Quizá este compromiso vaya más allá que una simple
transacción de producto y venta. Quizá haya en el corazón de este hombre así
como en los ingredientes que utiliza una cierta pasión concentrada que hace
que, en el sabor de sus alfajores, podamos encontrar la esencia de ese Puno
añejo y actual, de tarde caliente y noche fría, que nos transporta, como si se
tratara de un viaje, a disfrutar de un necesario gustito cada día. Por eso
podemos decir que quien no ha comido un alfajor “Crema de Oro” no conoce el
sabor de Puno.
Y eso es suficiente y bastante. A don Pablito no le
hace falta toda esa maquinaria mercantil y mediática dirigida por intereses
privados que ensalza el boom gastronómico peruano –en verdad solo limeño– del
que tanto se habla en los últimos años, sencillamente porque sus alfajores no
pasan de moda y se han insertado en la tradición de la ciudad desde hace más de
50 años, sin traicionar su calidad ni su convicción de endulzar y generar
placer en quienes los comen.
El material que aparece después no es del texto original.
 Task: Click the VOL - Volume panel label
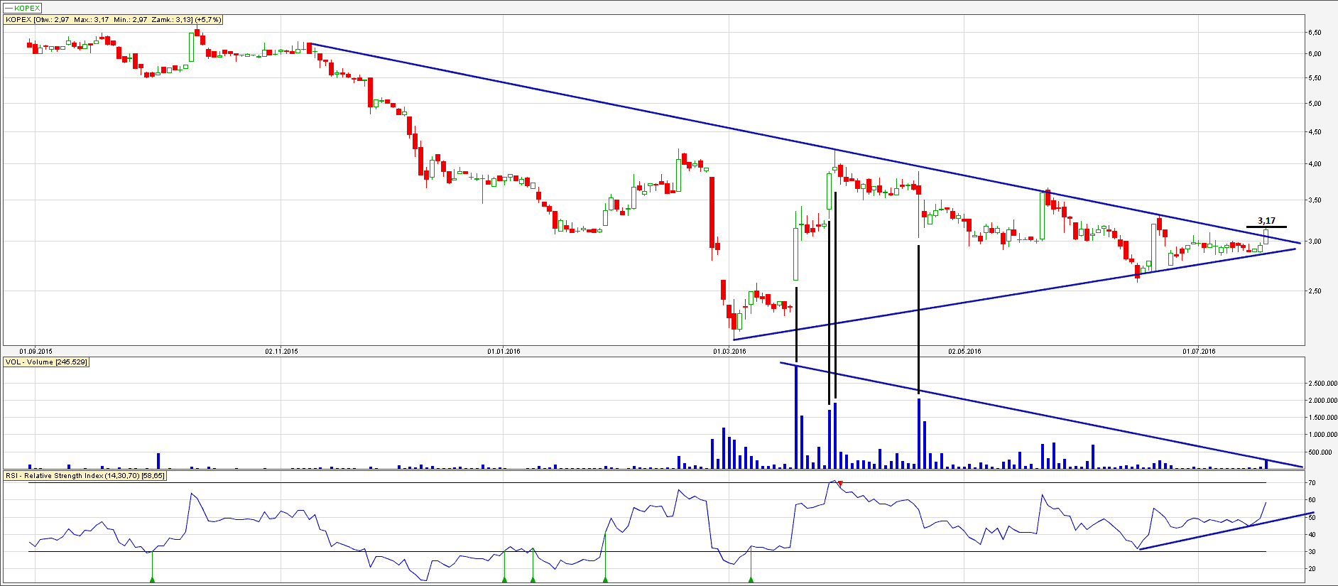click(x=46, y=362)
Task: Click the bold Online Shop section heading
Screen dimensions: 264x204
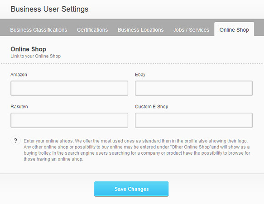Action: tap(28, 49)
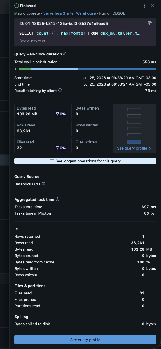161x349 pixels.
Task: Open Serverless Starter Warehouse link
Action: 70,13
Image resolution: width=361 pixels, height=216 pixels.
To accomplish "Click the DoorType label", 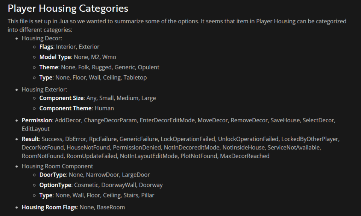I will (x=53, y=175).

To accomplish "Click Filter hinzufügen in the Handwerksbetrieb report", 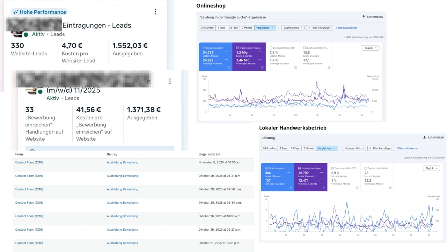I will 381,148.
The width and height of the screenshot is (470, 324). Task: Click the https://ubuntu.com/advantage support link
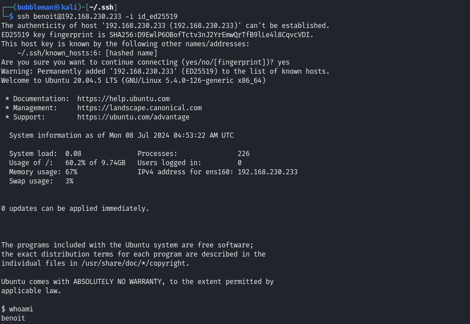pyautogui.click(x=133, y=117)
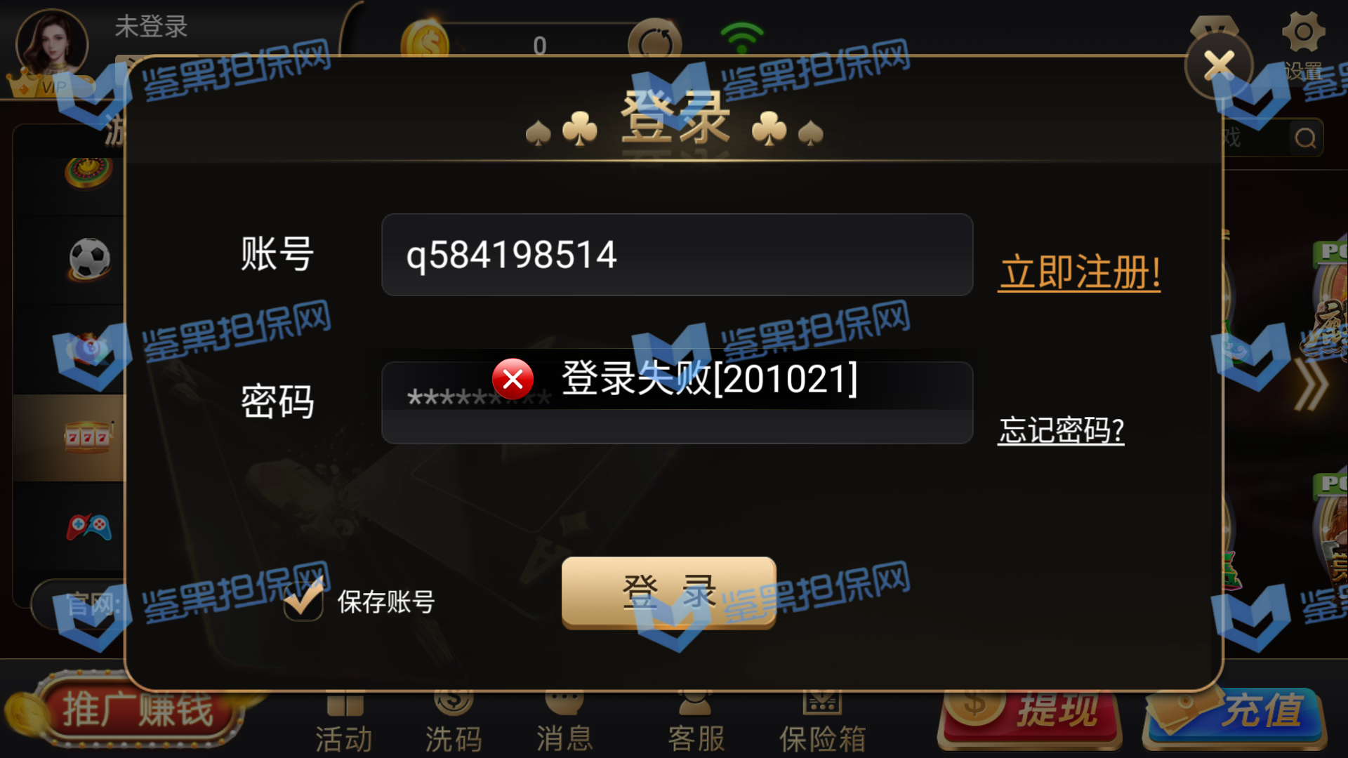Open the 立即注册 register link
This screenshot has width=1348, height=758.
point(1080,273)
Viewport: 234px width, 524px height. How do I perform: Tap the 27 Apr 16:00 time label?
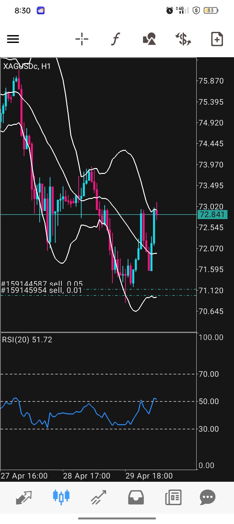[x=24, y=476]
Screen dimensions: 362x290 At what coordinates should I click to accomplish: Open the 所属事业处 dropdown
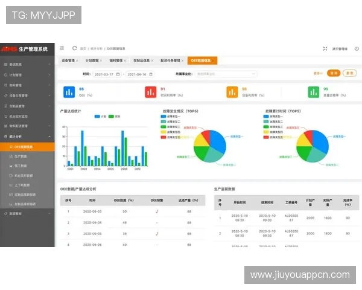point(215,74)
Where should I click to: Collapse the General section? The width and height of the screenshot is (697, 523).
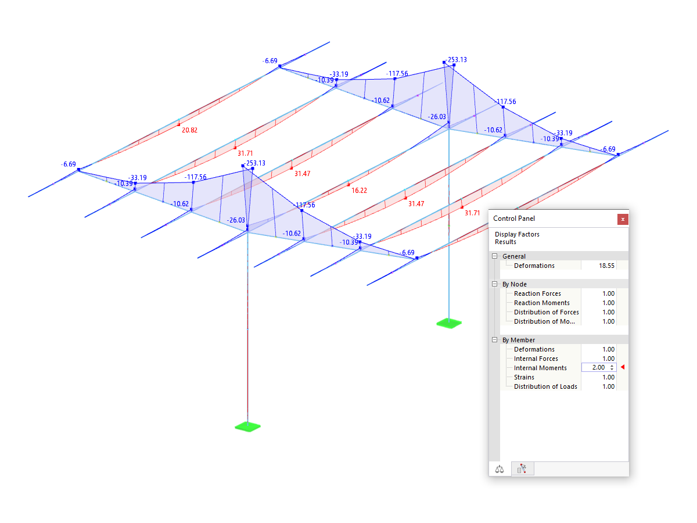(x=494, y=256)
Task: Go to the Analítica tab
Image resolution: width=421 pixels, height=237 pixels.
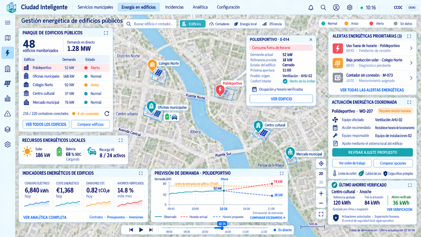Action: 200,7
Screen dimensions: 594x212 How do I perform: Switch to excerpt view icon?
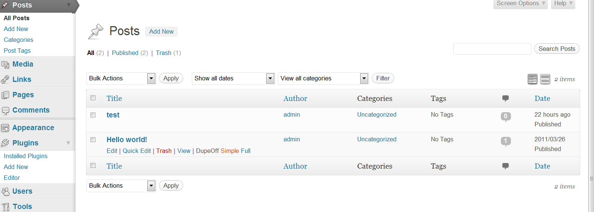pos(545,79)
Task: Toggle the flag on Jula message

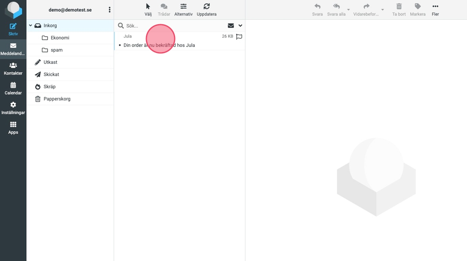Action: tap(239, 37)
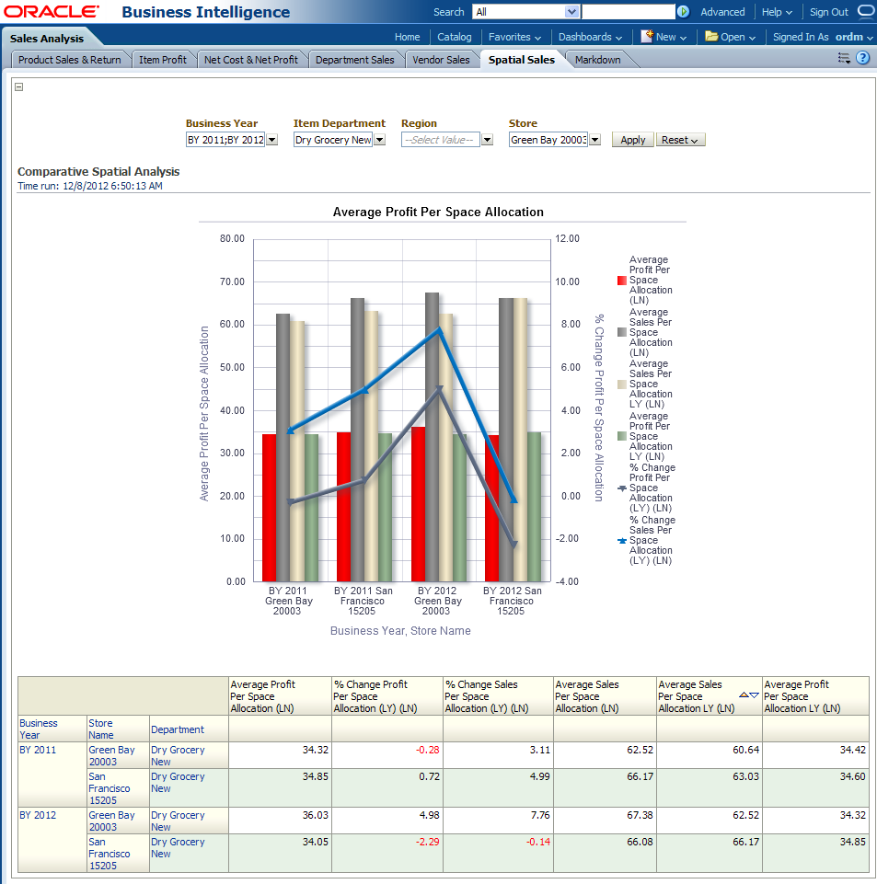Switch to the Markdown tab
877x884 pixels.
click(x=597, y=60)
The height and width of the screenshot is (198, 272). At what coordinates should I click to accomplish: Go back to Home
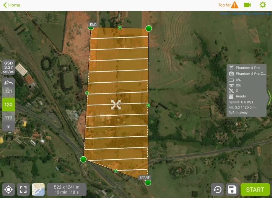pos(12,5)
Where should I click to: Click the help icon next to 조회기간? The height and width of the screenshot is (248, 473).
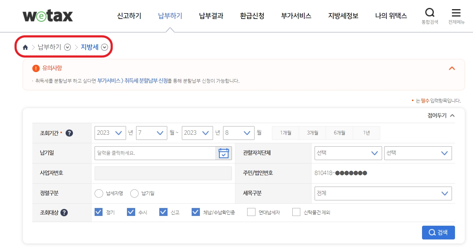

La sabiduría del sabor. Ya ni siquiera la
competencia preocupa. La gente se queja de los otros alfajoreros porque no se
igualan a estos.
Un secreto.- Don Pablito dice que sus alfajores adquieren un
sabor distinto, “mucho más rico”, si se guardan de un día para otro. “Pero solo
un día”, precisa. Parece ser que de esta forma absorben el clima frígido de la
ciudad, lo que hace que se revistan de cierto sabor que los hace más
deliciosos. “Y hay que comerlos con cafecito o con té”, recomienda.